Saturday Night Live: Seth Rogen/Spoon
"Monologue": Seth Rogen shared the Saturday Night Live monologue that he's supposedly always dreamed of doing, complete with Bill Hader as Steven Segal. It was cute but, again, didn't get huge laughs. I could tell that Rogen wasn't going to be one of those guests who lose all sense of comedic timing and rhythm on live TV, though. Honestly, I would have been crushed if that was the case. Oh, and speaking of Rogen and Hader, I totally expected more of them working together. I was pretty disappointed by Superbad (sorry, Michael Cera, I still love you), but Rogen and Hader were great as a team, with or without McLovin.
"Veritas Ultrasound": Great idea, well executed. Any sort of Jason Sudeikis/Kristen Wiig pairing is almost guaranteed to work. They just play off each other so beautifully.
"2007 National Douchebag Championship": Hilarious idea, fairly well done. All of the named products, activities, and people were spot-on examples of douchebaggery, so nice job. I liked how Amy Poehler's Sharon Osbource briefly turned into Edith Bunker at the beginning and Fred Armisen's weird Gene Simmons glare actually managed to give me the creeps. In other news, Ferret Bueller is the coolest pet name of all time.
"MacGruber: Mine": MacGruber! I can't help but love him. It's so ridiculous and pointless, but it's short enough that I don't mind. This week's mid-life crisis theme was fantastic as well.
"Kids": I think this was the only time that I seriously laughed out loud during the entire episode. The facial expressions were good, Wiig and Rogen's kids clothes were nice, but the performance of "Rehab" was what really got me. Oh, and Wiig's spastic robot dancing was beautiful. She moves like a blade of grass in the wind... but only if the wind was rapidly changing directions and varying in force.
"MacGruber: Desert Tower": Ahh, creepy collagen lips. They seemed to fit Will Forte a little too well.

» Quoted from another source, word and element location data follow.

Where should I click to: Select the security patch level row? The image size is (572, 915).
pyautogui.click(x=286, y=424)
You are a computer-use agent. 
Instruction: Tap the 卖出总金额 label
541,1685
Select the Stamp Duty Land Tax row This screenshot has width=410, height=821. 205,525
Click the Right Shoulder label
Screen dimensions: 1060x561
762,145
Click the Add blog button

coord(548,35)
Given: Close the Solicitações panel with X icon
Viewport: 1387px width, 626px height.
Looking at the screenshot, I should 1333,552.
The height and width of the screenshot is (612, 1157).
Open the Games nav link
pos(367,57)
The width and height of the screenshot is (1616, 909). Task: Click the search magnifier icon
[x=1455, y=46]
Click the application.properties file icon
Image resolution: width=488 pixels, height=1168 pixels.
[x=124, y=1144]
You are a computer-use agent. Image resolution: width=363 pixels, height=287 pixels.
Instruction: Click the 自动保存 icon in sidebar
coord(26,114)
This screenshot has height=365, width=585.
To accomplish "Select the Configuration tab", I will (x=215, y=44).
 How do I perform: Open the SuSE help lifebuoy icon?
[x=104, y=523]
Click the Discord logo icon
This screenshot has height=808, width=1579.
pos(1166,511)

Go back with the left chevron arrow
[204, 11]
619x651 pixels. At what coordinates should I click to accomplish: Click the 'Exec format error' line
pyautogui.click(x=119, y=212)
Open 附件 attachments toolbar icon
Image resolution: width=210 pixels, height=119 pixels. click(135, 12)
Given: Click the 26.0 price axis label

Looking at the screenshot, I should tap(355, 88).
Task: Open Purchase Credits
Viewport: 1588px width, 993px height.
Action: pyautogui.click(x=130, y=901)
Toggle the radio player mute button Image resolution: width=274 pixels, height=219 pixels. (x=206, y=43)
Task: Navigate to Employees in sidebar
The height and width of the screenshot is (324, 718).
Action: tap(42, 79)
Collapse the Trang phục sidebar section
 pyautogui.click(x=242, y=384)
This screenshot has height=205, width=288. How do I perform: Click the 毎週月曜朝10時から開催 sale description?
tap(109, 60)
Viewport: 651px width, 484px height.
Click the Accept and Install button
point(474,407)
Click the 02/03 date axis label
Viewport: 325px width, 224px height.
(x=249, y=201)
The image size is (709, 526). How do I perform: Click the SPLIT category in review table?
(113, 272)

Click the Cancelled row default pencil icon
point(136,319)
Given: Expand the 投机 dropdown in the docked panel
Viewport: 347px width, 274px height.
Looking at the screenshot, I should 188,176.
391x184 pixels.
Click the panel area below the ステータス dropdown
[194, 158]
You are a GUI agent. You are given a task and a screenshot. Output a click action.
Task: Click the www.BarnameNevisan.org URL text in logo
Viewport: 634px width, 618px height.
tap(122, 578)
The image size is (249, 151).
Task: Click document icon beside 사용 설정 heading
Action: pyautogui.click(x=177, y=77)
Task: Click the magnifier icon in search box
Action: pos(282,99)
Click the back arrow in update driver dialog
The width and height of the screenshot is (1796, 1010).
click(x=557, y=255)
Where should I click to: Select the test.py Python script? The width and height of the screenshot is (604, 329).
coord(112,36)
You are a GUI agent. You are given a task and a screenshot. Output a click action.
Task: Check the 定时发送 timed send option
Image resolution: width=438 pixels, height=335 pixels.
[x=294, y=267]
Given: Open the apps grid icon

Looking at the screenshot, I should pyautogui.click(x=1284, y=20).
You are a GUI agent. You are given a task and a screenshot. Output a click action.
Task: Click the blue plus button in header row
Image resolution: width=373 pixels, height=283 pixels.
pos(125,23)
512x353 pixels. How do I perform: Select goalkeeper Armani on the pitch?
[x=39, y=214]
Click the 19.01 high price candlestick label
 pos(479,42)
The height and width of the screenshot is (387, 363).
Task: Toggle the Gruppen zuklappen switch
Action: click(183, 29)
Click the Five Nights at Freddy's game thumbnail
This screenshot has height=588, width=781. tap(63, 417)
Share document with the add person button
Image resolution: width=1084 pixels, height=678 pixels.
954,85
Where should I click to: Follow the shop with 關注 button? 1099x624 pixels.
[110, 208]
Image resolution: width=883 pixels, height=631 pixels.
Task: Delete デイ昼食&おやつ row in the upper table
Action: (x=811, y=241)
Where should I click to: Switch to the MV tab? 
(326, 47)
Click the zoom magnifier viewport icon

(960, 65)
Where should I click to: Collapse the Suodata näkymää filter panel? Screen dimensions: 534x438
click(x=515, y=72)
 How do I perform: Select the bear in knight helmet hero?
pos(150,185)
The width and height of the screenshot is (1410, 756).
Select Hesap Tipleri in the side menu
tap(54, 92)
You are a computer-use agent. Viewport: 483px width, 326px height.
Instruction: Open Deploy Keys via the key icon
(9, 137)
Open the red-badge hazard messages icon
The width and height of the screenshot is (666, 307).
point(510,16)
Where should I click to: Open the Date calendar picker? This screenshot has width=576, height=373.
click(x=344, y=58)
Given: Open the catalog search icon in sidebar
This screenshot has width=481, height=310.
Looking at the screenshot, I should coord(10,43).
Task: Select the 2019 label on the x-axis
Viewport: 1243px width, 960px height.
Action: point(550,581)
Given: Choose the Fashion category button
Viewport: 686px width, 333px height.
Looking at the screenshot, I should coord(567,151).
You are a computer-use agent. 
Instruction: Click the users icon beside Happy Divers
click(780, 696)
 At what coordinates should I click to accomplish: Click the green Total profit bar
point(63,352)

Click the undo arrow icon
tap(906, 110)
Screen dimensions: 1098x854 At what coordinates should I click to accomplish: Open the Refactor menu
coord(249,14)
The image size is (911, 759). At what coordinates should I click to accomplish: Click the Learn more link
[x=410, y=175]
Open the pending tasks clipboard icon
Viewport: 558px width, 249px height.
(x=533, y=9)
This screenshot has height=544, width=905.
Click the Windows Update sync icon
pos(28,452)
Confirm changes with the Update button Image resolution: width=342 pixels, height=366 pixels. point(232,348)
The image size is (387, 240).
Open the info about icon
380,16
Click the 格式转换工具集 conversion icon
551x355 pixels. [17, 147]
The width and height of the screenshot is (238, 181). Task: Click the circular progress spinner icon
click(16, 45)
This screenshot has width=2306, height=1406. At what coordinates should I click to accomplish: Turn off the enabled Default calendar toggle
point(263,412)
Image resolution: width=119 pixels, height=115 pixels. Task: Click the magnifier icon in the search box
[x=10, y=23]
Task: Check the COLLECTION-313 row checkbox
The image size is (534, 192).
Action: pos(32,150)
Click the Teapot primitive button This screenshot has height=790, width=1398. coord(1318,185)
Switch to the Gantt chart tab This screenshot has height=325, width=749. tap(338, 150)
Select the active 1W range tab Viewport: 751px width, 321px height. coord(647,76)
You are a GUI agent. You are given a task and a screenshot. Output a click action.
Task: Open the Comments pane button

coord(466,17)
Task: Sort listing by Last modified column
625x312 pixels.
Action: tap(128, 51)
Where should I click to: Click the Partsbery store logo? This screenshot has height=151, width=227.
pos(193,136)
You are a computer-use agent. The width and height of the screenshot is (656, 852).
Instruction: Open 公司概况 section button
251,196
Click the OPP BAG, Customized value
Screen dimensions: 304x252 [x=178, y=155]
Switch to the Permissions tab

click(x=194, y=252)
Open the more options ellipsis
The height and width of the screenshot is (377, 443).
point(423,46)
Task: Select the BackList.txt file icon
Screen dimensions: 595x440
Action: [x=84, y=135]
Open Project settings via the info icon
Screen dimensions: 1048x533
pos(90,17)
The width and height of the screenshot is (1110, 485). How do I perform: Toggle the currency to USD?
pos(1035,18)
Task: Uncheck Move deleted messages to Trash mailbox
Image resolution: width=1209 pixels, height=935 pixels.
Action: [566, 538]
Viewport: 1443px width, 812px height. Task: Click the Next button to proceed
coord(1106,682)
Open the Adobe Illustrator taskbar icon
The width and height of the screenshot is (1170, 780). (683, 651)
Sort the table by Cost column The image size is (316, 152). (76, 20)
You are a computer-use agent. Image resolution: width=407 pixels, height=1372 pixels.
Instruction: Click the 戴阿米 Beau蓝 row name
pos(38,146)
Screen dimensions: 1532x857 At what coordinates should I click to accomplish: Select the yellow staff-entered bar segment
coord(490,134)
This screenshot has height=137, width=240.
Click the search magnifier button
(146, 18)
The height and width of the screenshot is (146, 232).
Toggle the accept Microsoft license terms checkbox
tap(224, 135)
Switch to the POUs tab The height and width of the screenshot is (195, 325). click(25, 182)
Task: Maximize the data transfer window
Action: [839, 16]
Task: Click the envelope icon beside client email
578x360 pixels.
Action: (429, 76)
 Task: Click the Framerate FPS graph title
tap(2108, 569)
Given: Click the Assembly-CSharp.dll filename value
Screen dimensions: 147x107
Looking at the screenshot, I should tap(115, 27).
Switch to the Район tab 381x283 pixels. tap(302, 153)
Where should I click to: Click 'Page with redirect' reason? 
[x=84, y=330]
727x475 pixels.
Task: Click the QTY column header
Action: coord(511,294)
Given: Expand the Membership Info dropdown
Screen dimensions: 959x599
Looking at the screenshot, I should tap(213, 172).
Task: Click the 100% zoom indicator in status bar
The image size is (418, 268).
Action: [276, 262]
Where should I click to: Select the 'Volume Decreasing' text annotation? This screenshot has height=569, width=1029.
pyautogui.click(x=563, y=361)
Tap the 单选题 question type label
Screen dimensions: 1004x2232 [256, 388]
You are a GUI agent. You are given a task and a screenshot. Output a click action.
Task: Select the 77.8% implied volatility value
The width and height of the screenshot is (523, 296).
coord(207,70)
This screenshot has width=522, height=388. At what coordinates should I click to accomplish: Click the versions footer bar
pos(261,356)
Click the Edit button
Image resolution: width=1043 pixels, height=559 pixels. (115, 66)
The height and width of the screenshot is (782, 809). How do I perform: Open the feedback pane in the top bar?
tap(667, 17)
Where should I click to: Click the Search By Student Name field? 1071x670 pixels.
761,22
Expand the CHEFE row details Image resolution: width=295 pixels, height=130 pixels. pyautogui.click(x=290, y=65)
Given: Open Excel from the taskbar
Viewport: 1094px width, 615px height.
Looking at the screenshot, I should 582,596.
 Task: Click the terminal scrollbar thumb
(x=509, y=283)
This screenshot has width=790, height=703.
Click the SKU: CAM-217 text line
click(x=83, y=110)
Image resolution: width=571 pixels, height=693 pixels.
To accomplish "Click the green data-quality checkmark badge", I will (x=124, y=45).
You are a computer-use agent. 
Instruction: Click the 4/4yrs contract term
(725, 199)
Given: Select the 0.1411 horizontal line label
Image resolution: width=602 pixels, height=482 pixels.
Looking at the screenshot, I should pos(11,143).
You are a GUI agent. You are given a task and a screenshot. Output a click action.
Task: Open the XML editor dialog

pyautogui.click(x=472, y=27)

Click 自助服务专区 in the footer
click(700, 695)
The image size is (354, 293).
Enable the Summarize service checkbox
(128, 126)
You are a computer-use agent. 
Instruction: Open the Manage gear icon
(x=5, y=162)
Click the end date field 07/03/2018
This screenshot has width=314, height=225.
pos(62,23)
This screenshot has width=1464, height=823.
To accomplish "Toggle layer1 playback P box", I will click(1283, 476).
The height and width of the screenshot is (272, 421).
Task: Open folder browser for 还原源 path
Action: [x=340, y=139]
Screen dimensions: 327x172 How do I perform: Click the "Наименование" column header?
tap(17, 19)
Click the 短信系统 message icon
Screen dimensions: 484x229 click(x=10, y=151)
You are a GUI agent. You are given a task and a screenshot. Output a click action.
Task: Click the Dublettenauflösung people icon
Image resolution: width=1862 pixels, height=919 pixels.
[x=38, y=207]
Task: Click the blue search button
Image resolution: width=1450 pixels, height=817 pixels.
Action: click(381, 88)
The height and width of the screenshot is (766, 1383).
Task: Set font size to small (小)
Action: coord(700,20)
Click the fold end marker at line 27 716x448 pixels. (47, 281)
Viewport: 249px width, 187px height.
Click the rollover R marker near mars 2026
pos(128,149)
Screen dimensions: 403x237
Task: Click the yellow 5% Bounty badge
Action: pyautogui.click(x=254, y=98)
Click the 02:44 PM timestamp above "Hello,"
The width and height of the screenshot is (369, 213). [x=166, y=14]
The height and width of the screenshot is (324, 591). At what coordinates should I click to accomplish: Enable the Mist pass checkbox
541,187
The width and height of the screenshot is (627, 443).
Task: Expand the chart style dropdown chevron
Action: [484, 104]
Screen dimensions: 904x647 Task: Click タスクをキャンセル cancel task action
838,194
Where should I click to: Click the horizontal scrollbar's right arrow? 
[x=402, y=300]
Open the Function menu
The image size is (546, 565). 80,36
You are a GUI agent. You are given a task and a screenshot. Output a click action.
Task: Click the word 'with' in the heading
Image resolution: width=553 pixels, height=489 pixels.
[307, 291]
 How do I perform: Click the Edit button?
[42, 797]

"Fred Thompson 2008": Oh, Darrell Hammond. Are you only around to play old guys in political skits? Yeah, this was all right. Fred Armisen's Sam Waterston was excellent. Just that slight facial shift into a half-scowl was enough to identify who it was. I think it wasn't until I saw Armisen's funny-eyebrow'd Mahmoud Ahmadinejad from last week did I realize that that is Armisen's biggest strength.
"MacGruber: Monastery": Not much substance, but I still liked it for some reason.
"Weekend Update": A decent "Weekend Update" this week, thanks to Poehler's slight hair change. Okay, not really. It was lovely to see Chevy Chase again, throwing out that good ol' "I'm still, and you're still not", but it was also a little uncomfortable. His part dragged on a bit long and he didn't have that classic snappiness and confidence to him. I think the last time we saw him was when he did a Land Shark thing for Jimmy Fallon and Tina Fey on "Weekend Update". See, that worked because it was quick and a proper cameo. This time it was just a little awkward. Also, a quick note to Poehler: Damn it, Amy! It's not "George Ta-kigh", it's "George Ta-kay"! Come on.
"America's First Colonists": Seeing as how most of Seth Rogen's fan base consists of teen stoners, it wouldn't have been right unless they did something like this.
"Rowlf and the Swedish Chef": Okay, this was awesome. I didn't understand what the point was and I had no idea what was going on, but I just liked seeing the cast dress up as Muppets. Is that so wrong? Rogen's Rawlf voice was unusually accurate and I was suprisingly unfazed about seeing Maya Rudolph as Janice. Perhaps it's because she's already played Donatella Versace and the two look virtually the same. Yeah. Donatella Versace is possibly a little more Muppet-like than Janice.
"Mad Joe": This seems to be a recurring technique among the SNL writers... Simply take some charming Southern country characters and make them say horrible things about genitalia and bodily functions. Doesn't anyone remember Christopher Walken's Colonel Angus skit?
Spoon: Yay for Spoon! I kept expecting to see that dancing yellow thing on the side of the stage, but it never happened. Needless to say, my heart was broken.